In 1984, Sister Thea’s mother and father died and she herself was diagnosed with cancer. Despite her constant pain, she traveled throughout the country preaching the Gospel.

“I know that suffering gives us new perspectives and helps us clarify our real value. I know that suffering has helped me to clarify my relationships,” Sister Thea said of her cancer diagnosis. “Perhaps suffering stops us in our tracks and forces us to confront what is real within ourselves and in our environment.”

Williams said, “We all have the obligation to courageously fight as she did. We cannot forget her suffering. She would tell us to be extremely courageous – not to be fearful. Even in her suffering she still fought.”

Offering reflections and reminiscences about Servant of God Sister Thea Bowman at a May 3 discussion about the late nun’s life and legacy are (above, from left) Sister Patricia Chappell, a Sister of Notre Dame de Namur and former president of the National Black Sisters’ Conference and the former executive director of Pax Christi USA, and Shannen Dee Williams, an associate professor of history and the author of “Subversive Habits: Black Catholic Nuns in the Long African American Freedom Struggle”; and (below) Ogechi Akalegbere, the Christian service coordinator at Connelly School of the Holy Child in Potomac, Maryland, and Washington Cardinal Wilton Gregory. (Georgetown University photo/Rafael Suane)

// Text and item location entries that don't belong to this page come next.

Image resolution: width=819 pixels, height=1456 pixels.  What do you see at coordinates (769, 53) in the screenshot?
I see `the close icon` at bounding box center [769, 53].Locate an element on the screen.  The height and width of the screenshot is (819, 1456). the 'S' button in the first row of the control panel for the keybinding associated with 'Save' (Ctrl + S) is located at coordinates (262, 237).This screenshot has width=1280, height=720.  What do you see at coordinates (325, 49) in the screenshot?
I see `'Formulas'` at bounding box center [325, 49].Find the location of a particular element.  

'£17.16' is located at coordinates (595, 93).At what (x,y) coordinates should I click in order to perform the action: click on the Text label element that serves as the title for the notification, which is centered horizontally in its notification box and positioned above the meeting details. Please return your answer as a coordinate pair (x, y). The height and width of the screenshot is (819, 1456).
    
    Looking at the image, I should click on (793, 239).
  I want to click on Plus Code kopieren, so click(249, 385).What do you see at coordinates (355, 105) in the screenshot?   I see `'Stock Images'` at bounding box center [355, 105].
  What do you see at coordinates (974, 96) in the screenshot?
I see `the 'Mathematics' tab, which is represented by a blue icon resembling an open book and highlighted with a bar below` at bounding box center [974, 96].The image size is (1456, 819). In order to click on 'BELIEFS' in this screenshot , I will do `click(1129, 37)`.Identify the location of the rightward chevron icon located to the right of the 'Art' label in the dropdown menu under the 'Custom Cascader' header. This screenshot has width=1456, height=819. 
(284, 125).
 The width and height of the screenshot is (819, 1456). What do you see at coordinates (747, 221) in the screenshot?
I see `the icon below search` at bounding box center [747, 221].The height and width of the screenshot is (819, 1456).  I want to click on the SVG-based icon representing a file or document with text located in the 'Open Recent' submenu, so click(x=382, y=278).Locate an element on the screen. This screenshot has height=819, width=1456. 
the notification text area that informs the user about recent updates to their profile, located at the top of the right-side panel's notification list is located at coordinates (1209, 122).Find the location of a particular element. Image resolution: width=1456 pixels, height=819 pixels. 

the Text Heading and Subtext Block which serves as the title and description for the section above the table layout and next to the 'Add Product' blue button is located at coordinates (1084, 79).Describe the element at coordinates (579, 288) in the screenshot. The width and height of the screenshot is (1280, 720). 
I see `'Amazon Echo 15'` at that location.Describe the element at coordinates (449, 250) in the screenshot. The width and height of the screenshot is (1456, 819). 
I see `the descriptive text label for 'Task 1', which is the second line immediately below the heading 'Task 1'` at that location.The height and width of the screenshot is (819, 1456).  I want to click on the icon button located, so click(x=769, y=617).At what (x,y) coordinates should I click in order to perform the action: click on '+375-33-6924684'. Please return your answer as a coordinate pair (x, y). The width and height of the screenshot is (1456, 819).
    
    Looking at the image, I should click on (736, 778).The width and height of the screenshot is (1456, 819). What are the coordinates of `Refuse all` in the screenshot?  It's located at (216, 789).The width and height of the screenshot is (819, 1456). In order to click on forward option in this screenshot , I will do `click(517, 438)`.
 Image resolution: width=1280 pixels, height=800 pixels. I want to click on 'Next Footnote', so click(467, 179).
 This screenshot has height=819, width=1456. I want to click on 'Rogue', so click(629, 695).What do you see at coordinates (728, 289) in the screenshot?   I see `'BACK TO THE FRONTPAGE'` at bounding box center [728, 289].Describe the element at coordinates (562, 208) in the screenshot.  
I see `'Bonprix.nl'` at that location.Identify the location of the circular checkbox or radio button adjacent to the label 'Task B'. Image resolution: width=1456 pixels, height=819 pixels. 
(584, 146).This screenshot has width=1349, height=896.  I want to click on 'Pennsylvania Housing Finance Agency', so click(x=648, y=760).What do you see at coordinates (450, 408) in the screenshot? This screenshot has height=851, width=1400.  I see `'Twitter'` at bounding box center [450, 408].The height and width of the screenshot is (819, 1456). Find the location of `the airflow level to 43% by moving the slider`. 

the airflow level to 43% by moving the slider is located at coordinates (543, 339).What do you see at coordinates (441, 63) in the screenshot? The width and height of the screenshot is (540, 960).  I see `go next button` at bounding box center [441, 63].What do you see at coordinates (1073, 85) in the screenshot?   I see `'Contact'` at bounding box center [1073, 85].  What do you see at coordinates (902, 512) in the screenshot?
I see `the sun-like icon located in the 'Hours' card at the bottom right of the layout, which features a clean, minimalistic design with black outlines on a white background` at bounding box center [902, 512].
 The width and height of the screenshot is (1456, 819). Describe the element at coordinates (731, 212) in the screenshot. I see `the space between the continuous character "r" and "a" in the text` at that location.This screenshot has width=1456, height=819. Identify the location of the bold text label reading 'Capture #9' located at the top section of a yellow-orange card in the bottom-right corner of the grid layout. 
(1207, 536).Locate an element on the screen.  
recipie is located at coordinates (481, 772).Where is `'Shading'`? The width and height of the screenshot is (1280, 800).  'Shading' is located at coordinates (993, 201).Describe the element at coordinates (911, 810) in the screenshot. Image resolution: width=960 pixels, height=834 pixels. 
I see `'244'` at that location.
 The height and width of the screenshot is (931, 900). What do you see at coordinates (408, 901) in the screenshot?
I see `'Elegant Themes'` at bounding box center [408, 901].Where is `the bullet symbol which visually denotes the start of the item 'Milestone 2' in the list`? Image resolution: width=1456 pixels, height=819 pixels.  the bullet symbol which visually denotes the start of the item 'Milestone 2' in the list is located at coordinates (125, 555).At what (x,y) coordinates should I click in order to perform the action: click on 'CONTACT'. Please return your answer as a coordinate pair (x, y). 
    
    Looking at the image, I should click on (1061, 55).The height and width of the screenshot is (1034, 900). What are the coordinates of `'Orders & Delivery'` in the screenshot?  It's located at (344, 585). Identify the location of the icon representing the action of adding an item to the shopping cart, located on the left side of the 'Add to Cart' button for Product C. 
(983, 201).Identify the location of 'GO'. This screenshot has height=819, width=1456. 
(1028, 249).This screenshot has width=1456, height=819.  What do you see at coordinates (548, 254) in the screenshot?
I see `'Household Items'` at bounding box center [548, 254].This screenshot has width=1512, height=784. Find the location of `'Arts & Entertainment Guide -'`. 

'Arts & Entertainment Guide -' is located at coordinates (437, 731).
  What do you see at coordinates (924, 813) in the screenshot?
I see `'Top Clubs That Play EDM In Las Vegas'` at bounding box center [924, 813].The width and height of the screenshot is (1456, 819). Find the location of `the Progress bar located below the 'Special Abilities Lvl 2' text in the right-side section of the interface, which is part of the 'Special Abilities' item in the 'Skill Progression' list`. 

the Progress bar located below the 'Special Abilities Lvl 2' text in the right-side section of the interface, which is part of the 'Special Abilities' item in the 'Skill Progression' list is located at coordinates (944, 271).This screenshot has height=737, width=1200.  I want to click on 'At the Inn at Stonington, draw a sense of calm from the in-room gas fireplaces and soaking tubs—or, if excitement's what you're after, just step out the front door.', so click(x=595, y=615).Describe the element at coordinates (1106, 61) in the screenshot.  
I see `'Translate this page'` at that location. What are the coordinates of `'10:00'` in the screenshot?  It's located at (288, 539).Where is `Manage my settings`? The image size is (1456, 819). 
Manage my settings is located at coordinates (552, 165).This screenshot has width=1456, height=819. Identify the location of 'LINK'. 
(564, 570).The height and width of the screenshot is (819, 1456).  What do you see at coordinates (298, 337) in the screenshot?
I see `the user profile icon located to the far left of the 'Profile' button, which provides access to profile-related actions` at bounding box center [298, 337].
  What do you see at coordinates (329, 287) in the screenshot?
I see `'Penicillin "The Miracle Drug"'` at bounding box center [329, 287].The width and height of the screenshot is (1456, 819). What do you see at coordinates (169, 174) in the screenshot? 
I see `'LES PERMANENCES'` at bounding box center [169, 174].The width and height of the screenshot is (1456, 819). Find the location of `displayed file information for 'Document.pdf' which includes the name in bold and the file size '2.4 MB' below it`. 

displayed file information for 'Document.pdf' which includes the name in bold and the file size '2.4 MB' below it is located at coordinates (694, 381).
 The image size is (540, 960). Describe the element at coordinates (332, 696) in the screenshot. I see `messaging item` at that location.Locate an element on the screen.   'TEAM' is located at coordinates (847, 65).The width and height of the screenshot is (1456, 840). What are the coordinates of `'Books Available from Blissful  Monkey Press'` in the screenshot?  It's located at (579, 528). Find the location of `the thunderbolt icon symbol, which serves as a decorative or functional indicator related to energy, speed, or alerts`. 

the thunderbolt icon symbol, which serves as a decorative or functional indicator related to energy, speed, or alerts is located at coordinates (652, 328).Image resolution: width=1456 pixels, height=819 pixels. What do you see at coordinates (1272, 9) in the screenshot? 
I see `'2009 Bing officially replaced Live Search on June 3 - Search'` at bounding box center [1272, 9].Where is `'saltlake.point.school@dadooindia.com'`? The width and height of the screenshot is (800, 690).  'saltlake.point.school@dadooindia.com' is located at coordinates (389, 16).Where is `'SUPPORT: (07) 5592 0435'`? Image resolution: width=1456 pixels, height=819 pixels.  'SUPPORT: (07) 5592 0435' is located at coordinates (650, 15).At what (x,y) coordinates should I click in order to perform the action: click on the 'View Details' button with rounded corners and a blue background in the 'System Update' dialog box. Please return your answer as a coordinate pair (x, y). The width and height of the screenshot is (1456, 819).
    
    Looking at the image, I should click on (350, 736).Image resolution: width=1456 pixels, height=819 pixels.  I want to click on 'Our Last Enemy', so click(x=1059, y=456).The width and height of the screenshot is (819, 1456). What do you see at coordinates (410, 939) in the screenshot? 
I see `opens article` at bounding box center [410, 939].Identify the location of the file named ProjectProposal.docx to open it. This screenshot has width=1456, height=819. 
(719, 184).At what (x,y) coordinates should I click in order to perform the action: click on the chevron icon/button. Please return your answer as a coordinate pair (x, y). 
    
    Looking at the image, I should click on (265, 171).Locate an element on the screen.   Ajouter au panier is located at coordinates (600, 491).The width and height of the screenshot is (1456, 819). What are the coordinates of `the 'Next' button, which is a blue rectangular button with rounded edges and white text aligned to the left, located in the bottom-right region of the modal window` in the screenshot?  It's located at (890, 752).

In addition to her evangelization work, Sister Thea helped found the National Black Sisters’ Conference to provide support for African-American women in religious life.

Sister Patricia Chappell said it was through the National Black Sisters’ Conference that she came to know Sister Thea. She said that to continue the work of the late sister, “we have to change the paradigm. The paradigm has to shift and change, and we must change our behaviors and attitudes and look at our policies and procedures.”

Those “policies and procedures,” Sister Chappell said, “keep discrimination alive.”

“Systemic racism has been embedded in every single one of our social systems, including the Catholic Church. It is the boot on the neck of the marginalized and oppressed Black and Brown communities,” she said. “We have to form transformational values that need to be the core of our structures and institutions.”

Sister Thea also helped produce in 1987 “Lead Me, Guide Me: The African American Catholic Hymnal,” the first such hymnal for African-American Catholics.

“This woman can help us understand what happened and what needs to happen,” Carr said. “She spent her too-short life teaching, preaching, evangelizing, singing and challenging us to hunger and thirst for justice.”

Sister Thea died on March 30, 1990 in Mississippi. As she was dying, she said that all she wanted written on her tombstone were the words, “She tried.” She explained that “I want people to remember that I tried to love the Lord and that I tried to love them.”

“Sister Thea told the true truth and she called us to tell the true truth,” Williams said. “In this time of political and moral crises, I truly believe Sister Thea would call on us to tell the true truth.”

Akalegbere said how Sister Thea lived her faith is what drew others to join her efforts to fight racism and to work for justice.

“There is definitely a draw when someone loves God and lives their faith deeply. You can put faith into action and you can do that in a diverse way that leads to equity and justice,” she said.